Ali Prosch
'The Stinking Corpse Lily’, 2014
’set of 4 8 in by 8 in, handmade screen prints on paper
edition of 25, editions 1-10 for MATERIAL
Price: $200
Excerpts from the garden
I watched her eviscerate the garden one quiet afternoon. It became a plot filled with traces of the body and repeated gestures. Greenery flung around, shrubs cut way down to size.
She ruined it. And as I witnessed the attack, it was clear that an unconscious shift had occurred: she had repurposed the domestic idyll – her garden was now a punching bag.
For her the space had meant pride, accomplishment, and tranquility, but now it was a place for transference and destruction. Violent pruning. Trunks of Leather Ferns were hacked to pieces. Elephant Ears annihilated. Her aggression was like a distorted blend of scream and garden therapy – a violent and quiet coping mechanism.
It all resonated so softly. She whispered to herself while she chopped the branches of a Hibiscus plant. The yard was bare. Like memory, an imperfect assemblage of unraveled imprints, movements and gaps. Images – flashed – fragmented – remnants – recalled – transmuted. The present obscured the past.
The quietness of the machete against her murmuring, low levels of noise absorbed by wood, by grass, and two bodies.
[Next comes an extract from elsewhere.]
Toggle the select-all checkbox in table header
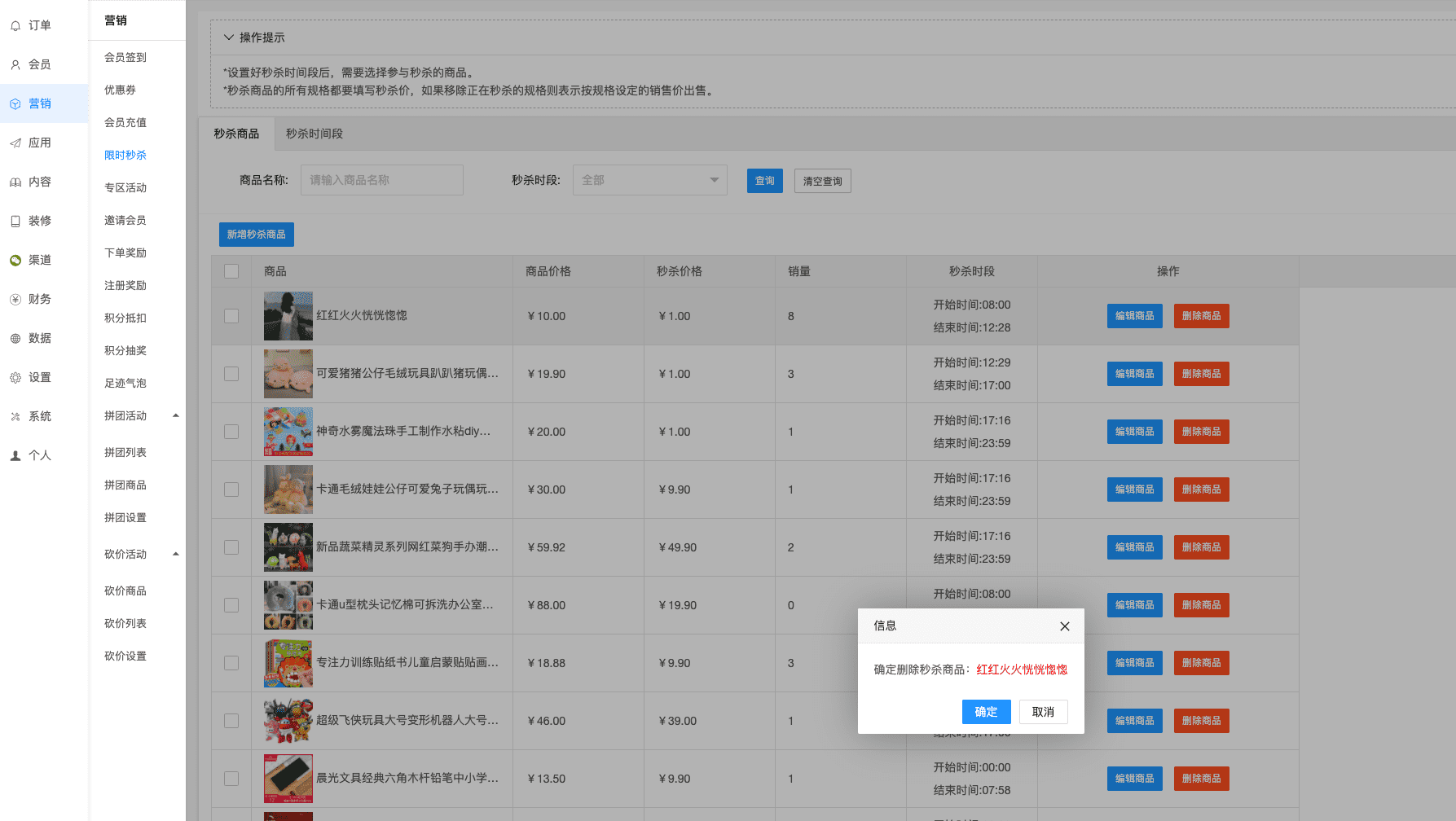Screen dimensions: 1456x821 [x=231, y=271]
Despite my emotional projections, despite the violent urgency to make sense of the inevitable, despite the stakes, it was just a simple sound. I thought about trauma, not as something epic or heroic, but as something muted – everyday – internalized – mundane. Both foreground and background, repeating, repeated.
Garish and subdued, like stinking corpse lily wallpaper, slowly fading over time.
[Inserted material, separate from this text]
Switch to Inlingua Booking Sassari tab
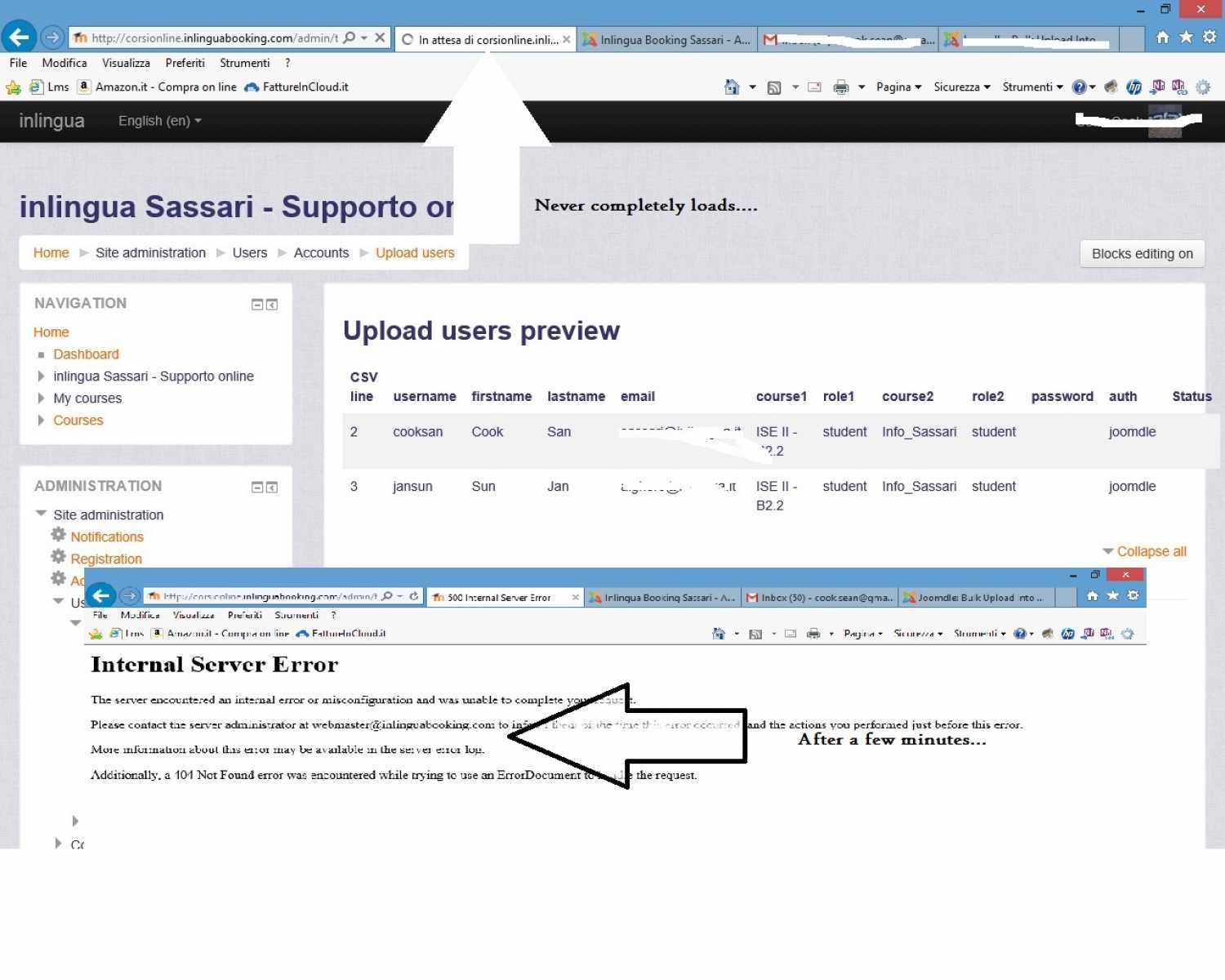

Ali Prosch is an artist based in Los Angeles, CA. She received her MFA in Studio Art from CalArts in 2009. She uses drawing, video and performance to examine cultural modes of female representation and the frustrations of trying to define one's identity within the historical context of representation. By combining art historical references with contemporary concerns, Prosch destabilizes social conventions in order to reinvent new modes of female expression and embodiment. Her work has been exhibited at Glendale College Art Gallery, Machine Project, Public Fiction, MOCA Geffen (LA), REDCAT, UC Santa Barbara, Smithsonian Hirsshorn Museum and Sculpture Garden (Washington DC), New Jersey City University, University of Texas, Georgia State University, Locust Projects (Miami), The Museum of Contemporary Art (North Miami), Fredric Snitzer Gallery (Miami), Tomio Koyama Gallery (Tokyo), and White Box (NYC). Ali Prosch is a member of the collective D3: Deliver, Document, Destroy.